EY ouvre le bal des scissions dans l'audit et le conseil

Le géant EY a officialisé jeudi soir son projet de séparer ses activités d'audit et de conseil. Dans un contexte de pression légale et politique, d'autres cabinets du « Big Four » pourraient imiter EY dans les prochains mois. Au-delà du bénéfice économique qu'elle représente, une telle scission vise à faire taire le principal soupçon qui pèse sur eux : celui du conflit d'intérêt.
Le siège d'EY à Zurich.
Le siège d'EY à Zurich. (Crédits : Reuters)

La rumeur courait depuis plusieurs mois dans les couloirs feutrés des multinationales de l'audit et du conseil.
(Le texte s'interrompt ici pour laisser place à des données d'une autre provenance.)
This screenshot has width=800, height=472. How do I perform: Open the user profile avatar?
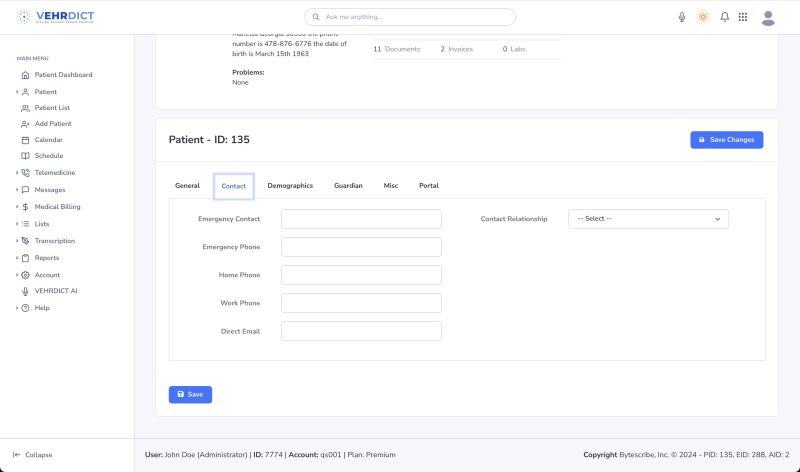768,17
Elle a été officialisée par un communiqué tombé jeudi : EY (abréviation d'Ernst&Young) envisage de séparer ses deux activités audit et conseil, réunies jusqu'ici sous un même toit, « en deux organisations distinctes ».

Ce projet de scission avait tout d'un serpent de mer : régulièrement évoqué, mais toujours repoussé tant il est complexe à mettre en place chez un mastodonte comme EY, ses 312.000 employés, ses 13.000 associés et plusieurs procès en cours après des scandales financiers qui ont éclaboussé le réseau, notamment l'affaire Wirecard.

Wirecard, Thomas Cook... scandales en cascade

En 2020, la pépite des fintech allemandes Wirecard a fait brutalement faillite après la révélation que ses dirigeants ont maquillé deux milliards d'euros d'actifs fictifs. Son auditeur EY avait validé ses comptes sans jamais découvrir la manipulation financière. L'onde de choc a été telle outre-Rhin que des membres du gouvernement Merkel ont dû se justifier devant le Bundestag. Fin 2020, le Parlement allemand a ainsi durci les obligations légales autour des métiers de l'audit. Une affaire similaire met en cause EY au Royaume-Uni après un audit défaillant du voyagiste Thomas Cook, qui a aussi fermé ses portes.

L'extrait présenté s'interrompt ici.